== Segment start ==

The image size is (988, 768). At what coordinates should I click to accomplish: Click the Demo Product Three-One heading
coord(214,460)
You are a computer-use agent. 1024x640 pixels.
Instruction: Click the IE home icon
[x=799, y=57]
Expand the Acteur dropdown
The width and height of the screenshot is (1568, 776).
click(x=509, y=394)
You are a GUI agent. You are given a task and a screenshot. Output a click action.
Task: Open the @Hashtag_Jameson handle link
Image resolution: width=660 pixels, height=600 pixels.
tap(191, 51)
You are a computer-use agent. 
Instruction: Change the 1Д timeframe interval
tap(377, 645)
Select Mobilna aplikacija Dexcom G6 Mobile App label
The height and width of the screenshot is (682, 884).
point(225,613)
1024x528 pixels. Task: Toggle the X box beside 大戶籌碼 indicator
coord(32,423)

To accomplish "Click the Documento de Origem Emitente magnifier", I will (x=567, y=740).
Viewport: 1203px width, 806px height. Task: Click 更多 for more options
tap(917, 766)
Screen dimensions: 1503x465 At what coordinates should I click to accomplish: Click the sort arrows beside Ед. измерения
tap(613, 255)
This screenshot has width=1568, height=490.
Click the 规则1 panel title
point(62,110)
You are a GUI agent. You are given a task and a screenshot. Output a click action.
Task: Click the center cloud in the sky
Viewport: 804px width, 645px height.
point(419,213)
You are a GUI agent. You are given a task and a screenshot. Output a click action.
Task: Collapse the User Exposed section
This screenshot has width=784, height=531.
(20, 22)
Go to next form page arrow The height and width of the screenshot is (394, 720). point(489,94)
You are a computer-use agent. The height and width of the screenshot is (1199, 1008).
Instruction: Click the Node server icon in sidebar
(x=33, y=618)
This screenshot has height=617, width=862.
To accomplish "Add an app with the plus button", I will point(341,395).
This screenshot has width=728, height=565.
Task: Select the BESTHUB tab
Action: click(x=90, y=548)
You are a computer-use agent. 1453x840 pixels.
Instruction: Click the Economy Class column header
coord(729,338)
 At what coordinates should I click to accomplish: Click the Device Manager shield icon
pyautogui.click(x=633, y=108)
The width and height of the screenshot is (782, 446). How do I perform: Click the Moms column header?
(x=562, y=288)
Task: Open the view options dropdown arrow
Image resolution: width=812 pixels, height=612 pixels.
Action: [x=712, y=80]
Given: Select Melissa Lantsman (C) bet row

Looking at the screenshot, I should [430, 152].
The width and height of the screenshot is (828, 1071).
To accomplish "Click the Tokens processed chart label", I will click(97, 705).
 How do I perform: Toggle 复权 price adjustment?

== Segment end ==

> **Task**
Please give an exact copy of the entries above, from the line with "This screenshot has width=784, height=531." down to the line with "You are a computer-use agent. The", inclusive, and nothing else.

> **Result for this task**
This screenshot has width=784, height=531.
(20, 22)
Go to next form page arrow The height and width of the screenshot is (394, 720). point(489,94)
You are a computer-use agent. The height and width of the screenshot is (1199, 1008).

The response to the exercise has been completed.